Sailing through Flows of Big Data
The system architecture is shown in Figure 2. From a user’s point of view, the system is used as a traditional database system: create / drop tables or indexes, import external data, issue queries, and more. Queries read the input from several tables that are partitioned and process them, possibly in parallel. The queries are expressed in ExaDFL and are transformed into data processing flows (dataflows) represented as directed acyclic graphs (DAGs) that have arbitrary computations as nodes and producer- consumer interactions as edges. The typical queries we target are complex data-intensive transformations that are expensive to execute: queries may run for several minutes or hours.

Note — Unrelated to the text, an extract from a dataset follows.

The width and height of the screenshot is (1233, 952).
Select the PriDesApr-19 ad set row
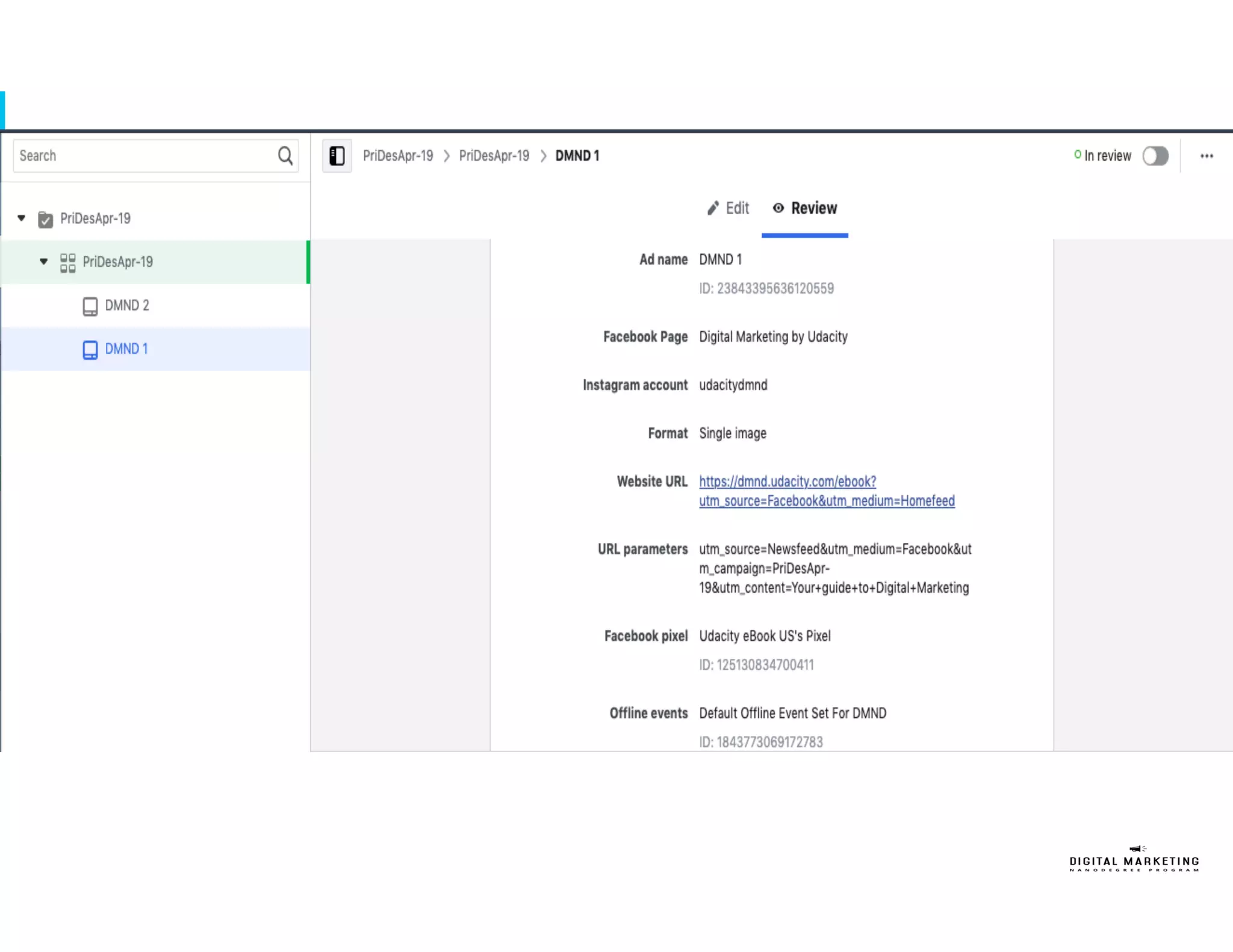click(x=118, y=262)
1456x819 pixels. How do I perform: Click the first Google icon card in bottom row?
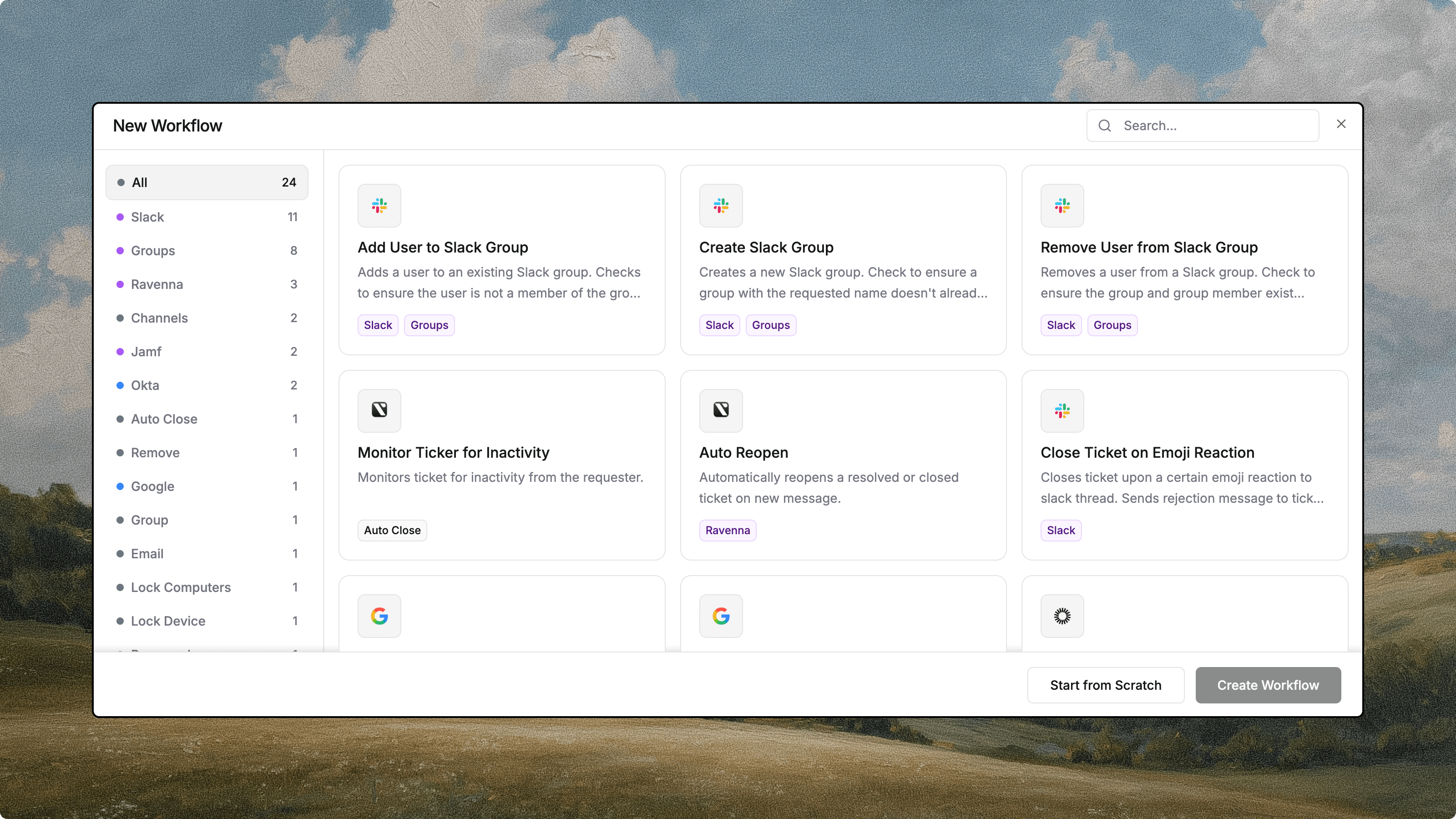tap(379, 616)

EXAREME is built on top of IaaS clouds using the compute and storage services typically offered by providers. At the IaaS level, clouds offer compute resources in the form of VMs. The cost of leasing a VM is based on a per time-quantum pricing scheme (typically 1 hour) and is pre-paid, i.e., one pays for the entire quantum independently of the extent of the use of resources. One important design decision of EXAREME is to separate processing from storage. The tables are partitioned and stored to the storage service and each worker fetches the partitions needed and caches them to its local disk for subsequent usage. The optimizer takes into account partition placement to benefit from data locality. We do this for two reasons: flexibility and cost. This scheme is very flexible because decoupling compute from storage resources is crucial for the elasticity of the system; VMs can be added and removed easily. Furthermore, storing the data in the compute cloud is very expensive. With current Amazon rates, storing 1 TB of data for 1 month in S3 will cost approximately $10 and keeping it cached in EC2 without replication will cost approximately $2580, which is more than two orders of magnitude more expensive.

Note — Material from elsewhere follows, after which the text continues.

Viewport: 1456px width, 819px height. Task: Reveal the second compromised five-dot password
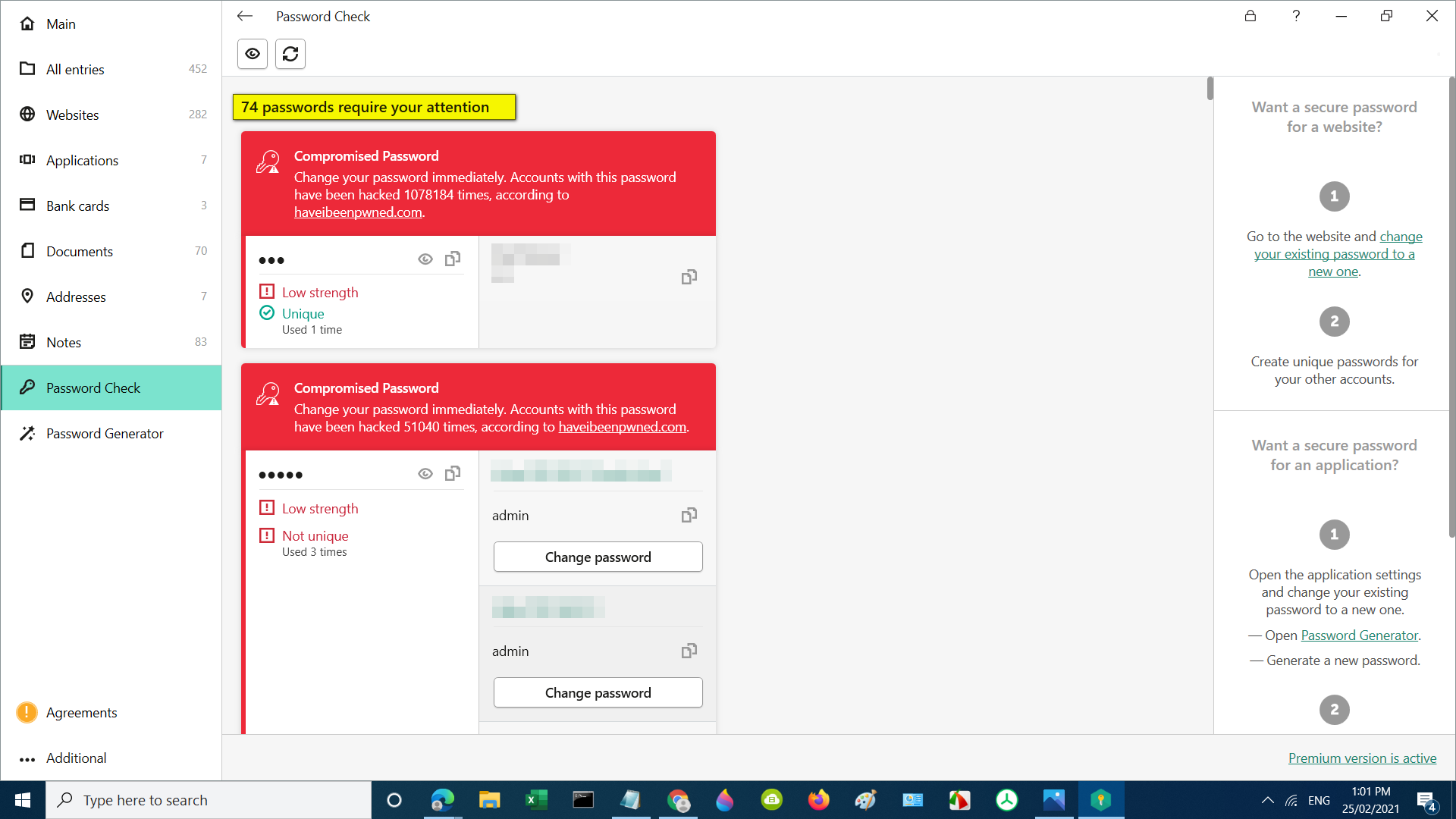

EXAREME is separated into the following components: The Master is the main entry point and is responsible for the co- ordination of the other components. All the information related to data and allocated VMs is stored in the Registry. The Resource Manager allocates and deallocates VMs based on the demand. The Optimization engine translates the ExaQL (or ExaDFL) query into the distributed machine code of the system taking into account the monetary cost. The Execution Engine communicates with the resource manager to reserve the resources needed for the execution and starts scheduling the operators of the query respecting their dependencies in the dataflow graph and the available resources. It is also responsible for the re-execution of failed operators and the release of resources. Finally, the Worker executes operators (relational and UDFs) and transfers intermediate results to other workers.
Following a top to bottom description of the main components:
The goal of the optimizer is to transform exaDFL into the low-level distributed machine code of the system. The latter is used to express dependencies between the operators of the dataflow graph in the form of a directed acyclic graph (DAG) and is similar to the DAGMan language. In a cloud environment, the monetary cost of using the resources is as important as the completion time of the dataflows. The optimizer of Exareme finds a skyline of solutions, each with a different tradeoff between the completion time and the monetary cost.
The execution engine communicates with the resource mediator to allocate the resources needed for the execution of the particular dataflow. It also provides to the resource mediator the output of the optimizer that essentially is a timeline with containers and operators. We call the usage of containers over time a query pattern (we do not care about the operators at this level). Given all the patterns of the currently active queries, the mediator assigns query containers to machines.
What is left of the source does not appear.